> **Data items**:

'''

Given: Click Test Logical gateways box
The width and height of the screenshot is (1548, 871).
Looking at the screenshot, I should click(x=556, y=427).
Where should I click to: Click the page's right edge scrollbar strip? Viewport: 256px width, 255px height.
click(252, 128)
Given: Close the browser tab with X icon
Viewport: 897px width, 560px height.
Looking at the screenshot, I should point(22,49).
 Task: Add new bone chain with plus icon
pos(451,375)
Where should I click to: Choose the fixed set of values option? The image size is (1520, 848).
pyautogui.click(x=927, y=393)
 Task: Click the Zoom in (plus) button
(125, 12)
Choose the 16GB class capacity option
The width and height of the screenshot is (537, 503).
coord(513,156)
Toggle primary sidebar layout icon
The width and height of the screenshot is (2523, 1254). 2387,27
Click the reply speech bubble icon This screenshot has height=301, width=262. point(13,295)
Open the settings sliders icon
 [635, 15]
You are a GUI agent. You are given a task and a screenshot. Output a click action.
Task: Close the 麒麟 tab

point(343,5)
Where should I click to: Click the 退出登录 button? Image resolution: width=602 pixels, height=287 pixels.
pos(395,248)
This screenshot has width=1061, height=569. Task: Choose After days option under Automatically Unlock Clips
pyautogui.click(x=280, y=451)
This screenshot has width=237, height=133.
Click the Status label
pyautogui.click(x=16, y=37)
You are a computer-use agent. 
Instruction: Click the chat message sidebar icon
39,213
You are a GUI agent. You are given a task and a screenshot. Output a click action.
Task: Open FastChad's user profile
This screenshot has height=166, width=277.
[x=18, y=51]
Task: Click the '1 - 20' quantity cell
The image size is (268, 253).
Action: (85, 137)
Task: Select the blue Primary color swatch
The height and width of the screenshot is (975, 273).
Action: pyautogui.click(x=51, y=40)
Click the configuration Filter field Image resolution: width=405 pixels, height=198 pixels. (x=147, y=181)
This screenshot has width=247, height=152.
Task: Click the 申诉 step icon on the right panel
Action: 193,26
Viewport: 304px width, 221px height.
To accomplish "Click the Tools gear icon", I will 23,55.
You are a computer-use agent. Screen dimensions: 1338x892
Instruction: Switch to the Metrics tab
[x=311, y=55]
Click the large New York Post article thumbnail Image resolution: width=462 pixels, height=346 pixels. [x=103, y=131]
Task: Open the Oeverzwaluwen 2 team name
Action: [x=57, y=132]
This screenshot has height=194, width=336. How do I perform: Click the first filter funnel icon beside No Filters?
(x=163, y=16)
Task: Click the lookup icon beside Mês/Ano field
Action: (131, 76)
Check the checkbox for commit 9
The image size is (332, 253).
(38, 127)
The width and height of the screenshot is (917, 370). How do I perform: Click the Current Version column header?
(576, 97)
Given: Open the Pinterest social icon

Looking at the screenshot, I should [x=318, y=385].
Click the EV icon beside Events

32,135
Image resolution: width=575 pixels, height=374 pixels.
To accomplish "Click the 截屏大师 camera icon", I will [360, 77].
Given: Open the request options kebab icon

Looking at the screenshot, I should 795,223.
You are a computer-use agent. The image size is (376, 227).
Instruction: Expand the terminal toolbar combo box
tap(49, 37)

'''

> **What is asked**: Rewrite the lines above with "Viewport" replaced by "Window" wherever it occurs. Leave everything else unchanged.

> **Output for this exercise**:
Given: Click Test Logical gateways box
The width and height of the screenshot is (1548, 871).
Looking at the screenshot, I should click(x=556, y=427).
Where should I click to: Click the page's right edge scrollbar strip? Window: 256px width, 255px height.
click(252, 128)
Given: Close the browser tab with X icon
Window: 897px width, 560px height.
Looking at the screenshot, I should point(22,49).
 Task: Add new bone chain with plus icon
pos(451,375)
Where should I click to: Choose the fixed set of values option? The image size is (1520, 848).
pyautogui.click(x=927, y=393)
 Task: Click the Zoom in (plus) button
(125, 12)
Choose the 16GB class capacity option
The width and height of the screenshot is (537, 503).
coord(513,156)
Toggle primary sidebar layout icon
The width and height of the screenshot is (2523, 1254). 2387,27
Click the reply speech bubble icon This screenshot has height=301, width=262. point(13,295)
Open the settings sliders icon
 [635, 15]
You are a GUI agent. You are given a task and a screenshot. Output a click action.
Task: Close the 麒麟 tab

point(343,5)
Where should I click to: Click the 退出登录 button? Image resolution: width=602 pixels, height=287 pixels.
pos(395,248)
This screenshot has width=1061, height=569. Task: Choose After days option under Automatically Unlock Clips
pyautogui.click(x=280, y=451)
This screenshot has width=237, height=133.
Click the Status label
pyautogui.click(x=16, y=37)
You are a computer-use agent. 
Instruction: Click the chat message sidebar icon
39,213
You are a GUI agent. You are given a task and a screenshot. Output a click action.
Task: Open FastChad's user profile
This screenshot has height=166, width=277.
[x=18, y=51]
Task: Click the '1 - 20' quantity cell
The image size is (268, 253).
Action: (85, 137)
Task: Select the blue Primary color swatch
The height and width of the screenshot is (975, 273).
Action: pyautogui.click(x=51, y=40)
Click the configuration Filter field Image resolution: width=405 pixels, height=198 pixels. (x=147, y=181)
This screenshot has width=247, height=152.
Task: Click the 申诉 step icon on the right panel
Action: 193,26
Window: 304px width, 221px height.
To accomplish "Click the Tools gear icon", I will 23,55.
You are a computer-use agent. Screen dimensions: 1338x892
Instruction: Switch to the Metrics tab
[x=311, y=55]
Click the large New York Post article thumbnail Image resolution: width=462 pixels, height=346 pixels. [x=103, y=131]
Task: Open the Oeverzwaluwen 2 team name
Action: [x=57, y=132]
This screenshot has height=194, width=336. How do I perform: Click the first filter funnel icon beside No Filters?
(x=163, y=16)
Task: Click the lookup icon beside Mês/Ano field
Action: (131, 76)
Check the checkbox for commit 9
The image size is (332, 253).
(38, 127)
The width and height of the screenshot is (917, 370). How do I perform: Click the Current Version column header?
(576, 97)
Given: Open the Pinterest social icon

Looking at the screenshot, I should [x=318, y=385].
Click the EV icon beside Events

32,135
Image resolution: width=575 pixels, height=374 pixels.
To accomplish "Click the 截屏大师 camera icon", I will [360, 77].
Given: Open the request options kebab icon

Looking at the screenshot, I should 795,223.
You are a computer-use agent. The image size is (376, 227).
Instruction: Expand the terminal toolbar combo box
tap(49, 37)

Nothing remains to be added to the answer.